Vimos que a recente jurisprudência dos Tribunais Regionais Federais citados (3ª e 4ª Região) só convalida os atos administrativos aduaneiros neste sentido quando efetivamente há fundada suspeita sobre o contribuinte, exigindo, portanto, que o agente fiscal, no início do procedimento, declare qual é a suspeita e quais as razões que a sustentam, para justificar aquele constrangimento excepcional do contribuinte.Além do que, como vimos, manter um procedimento de fiscalização com apreensão das mercadorias do contribuinte viola também seu direito de propriedade, constitucionalmente garantido.Observa-se também que a legalidade, a razoabilidade e a plausibilidade devem nortear os passos do agente fiscal aduaneiro, sendo certo que o não respeito aos princípios citados permitirá ao contribuinte buscar, mesmo que na esfera judicial, por meio do mandado de segurança ou pela ação ordinária, o encerramento do procedimento de investigação e a imediata liberação de suas mercadorias, pelas ofensas aos seus direitos líquidos e certos.

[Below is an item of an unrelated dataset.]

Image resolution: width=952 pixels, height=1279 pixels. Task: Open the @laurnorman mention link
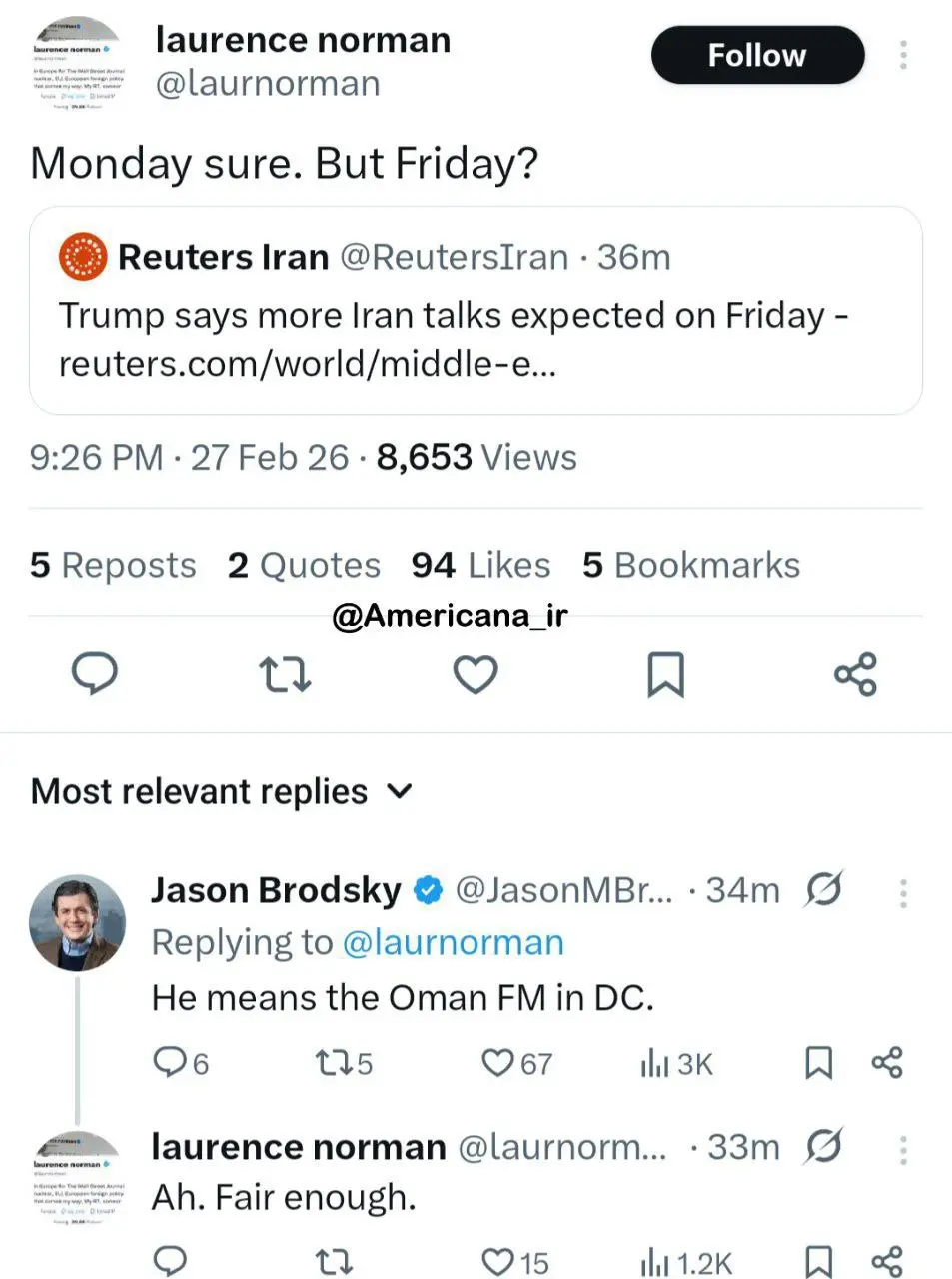[x=453, y=942]
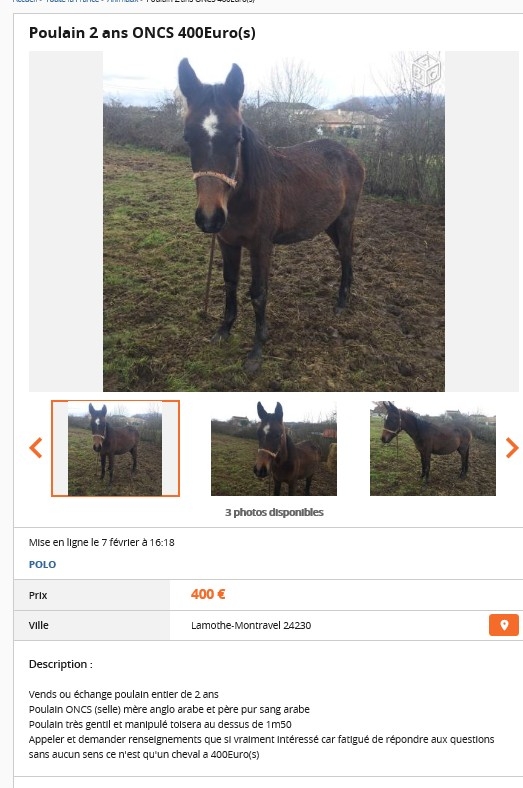Click the watermark logo on main photo

(426, 70)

[1] O autor é Advogado, consultor e assessor jurídico de empresas, inclusive, na área de Importação, sócio do escritório CMOCA Advogados (Chacon, Macedo, Oliveira e Carvalho de Andrade Advogados (www.cmoca.com.br); Professor da Graduação, Pós Graduação e MBA do Centro Universitário Salesiano de São Paulo – UNISAL; Mestre em Direito, cursando MBA em Gestão Universitária; Autor de 3 livros jurídicos e de diversos artigos científicos em revistas jurídicas especializadas como o Direito & Paz, Revista Nacional de Direito e Migalhas.

[2] Sobre os aspectos do controle aduaneiro e do sistema aduaneiro brasileiro consultar, deste mesmo autor: Manual de Legislação Aduaneira, 2007, Cabral Universitária, Taubaté, SP.